# YOUR ASSIGNMENT
Give again the lines from the line with "Where should I click to: Open" to the last line of the records, exactly and in full. Do not carry over any pictures.

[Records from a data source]
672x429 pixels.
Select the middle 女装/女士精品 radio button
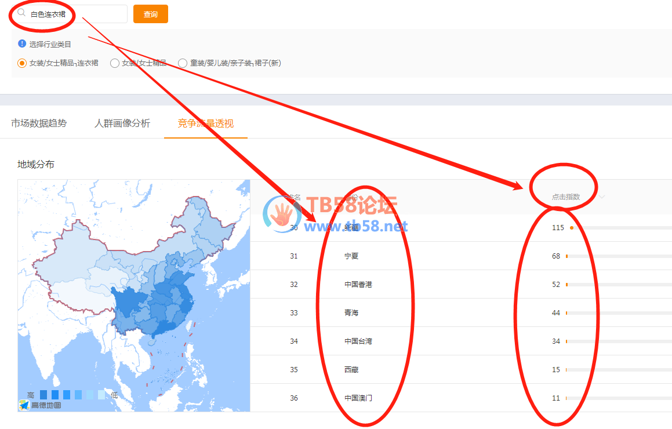click(x=115, y=63)
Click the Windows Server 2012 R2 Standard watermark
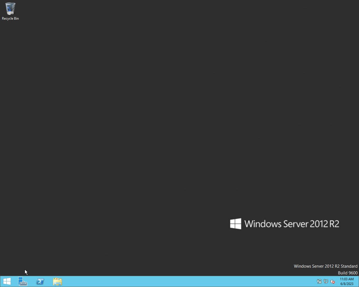Image resolution: width=359 pixels, height=287 pixels. coord(325,266)
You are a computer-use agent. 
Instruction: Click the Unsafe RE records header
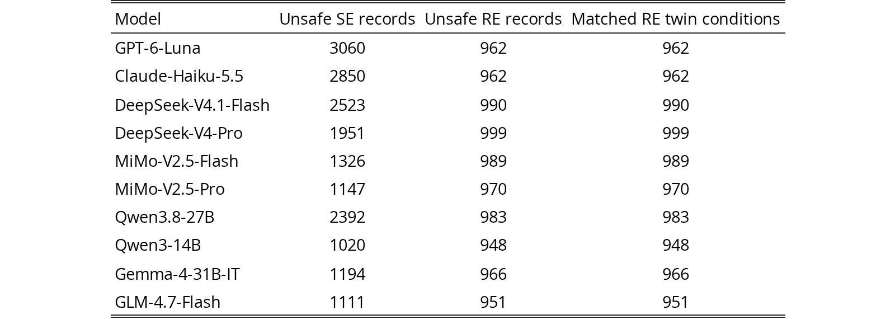(493, 19)
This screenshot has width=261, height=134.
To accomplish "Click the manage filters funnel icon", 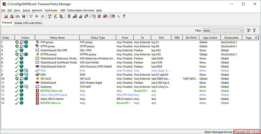I will tap(254, 30).
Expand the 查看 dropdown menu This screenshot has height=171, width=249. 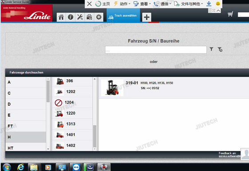tap(142, 4)
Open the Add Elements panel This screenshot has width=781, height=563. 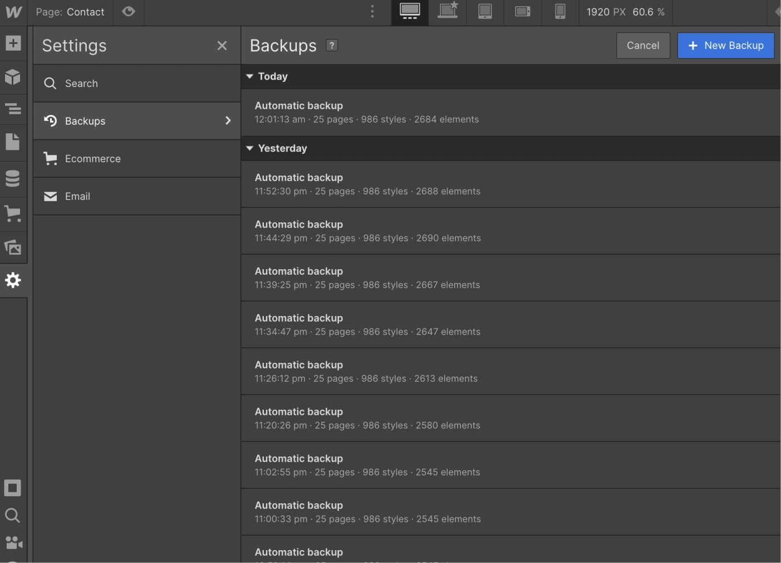(13, 43)
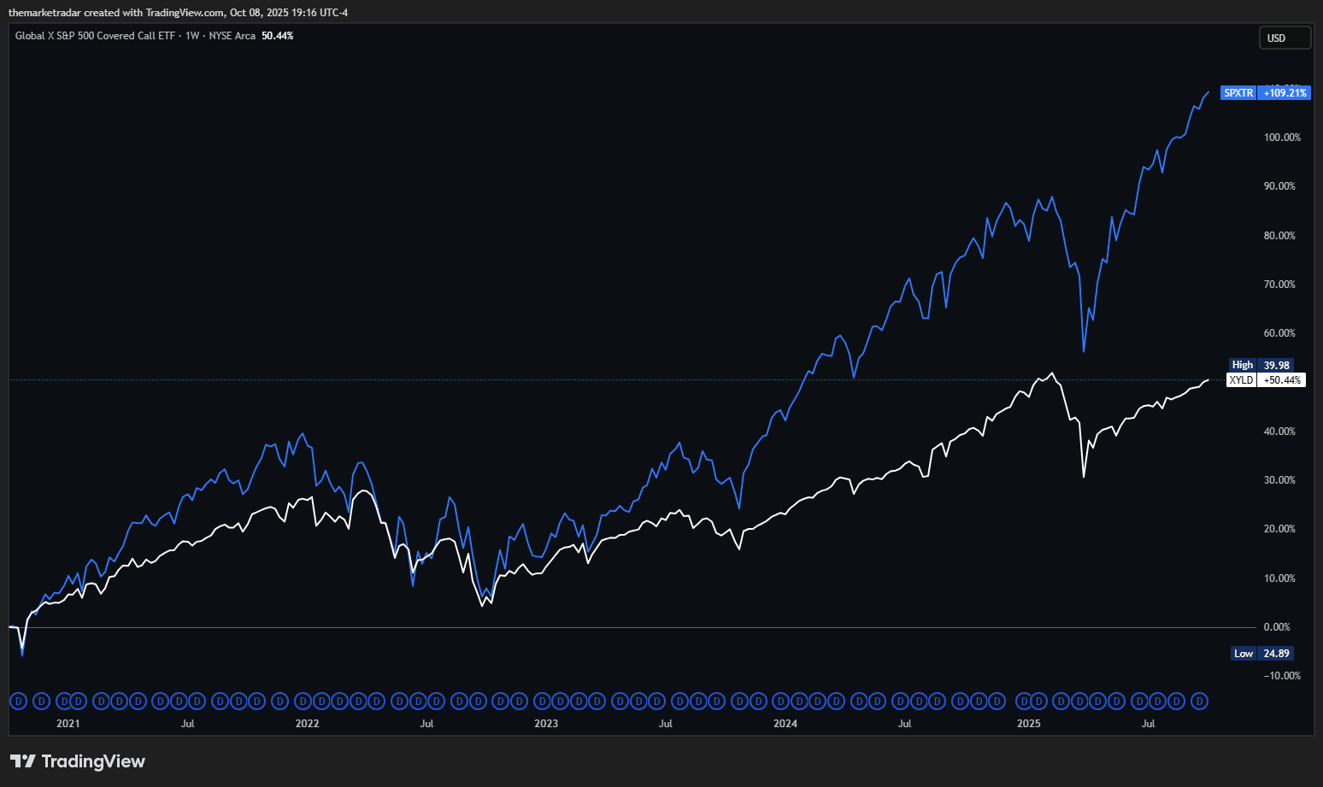Click the XYLD symbol label on price scale
The image size is (1323, 787).
pos(1241,380)
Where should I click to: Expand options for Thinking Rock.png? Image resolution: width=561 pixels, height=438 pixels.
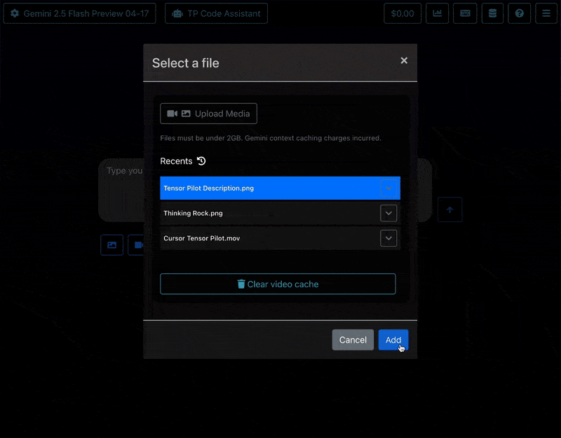pos(388,213)
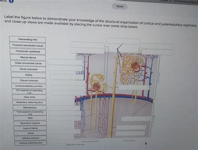Click the Saved status button
Image resolution: width=198 pixels, height=150 pixels.
pos(120,6)
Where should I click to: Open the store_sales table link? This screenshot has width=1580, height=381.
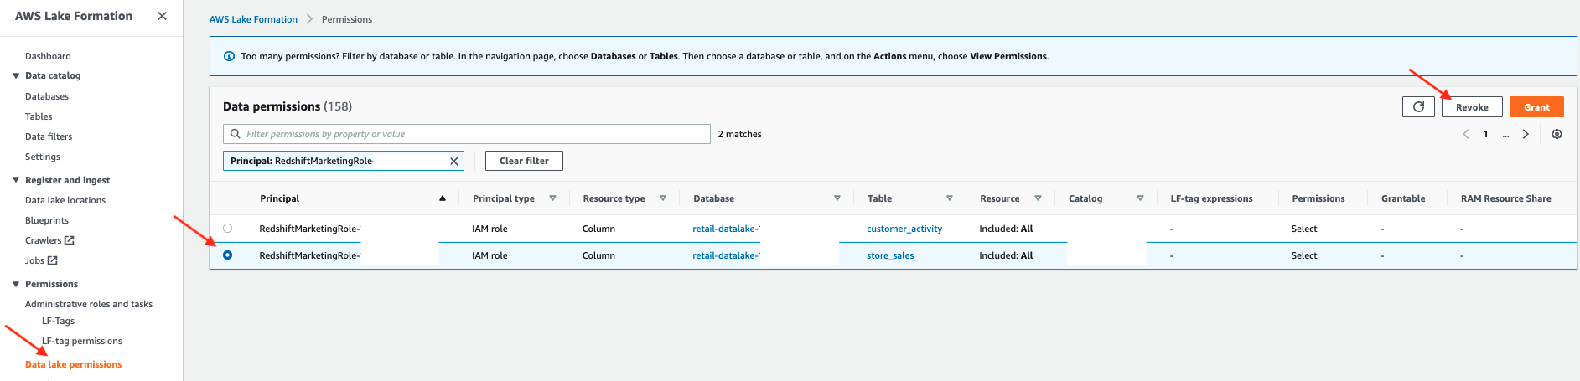click(x=890, y=255)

# SOLVED PROBLEM
Where should I click to: Open the store_sales table link? This screenshot has width=1580, height=381.
click(x=890, y=255)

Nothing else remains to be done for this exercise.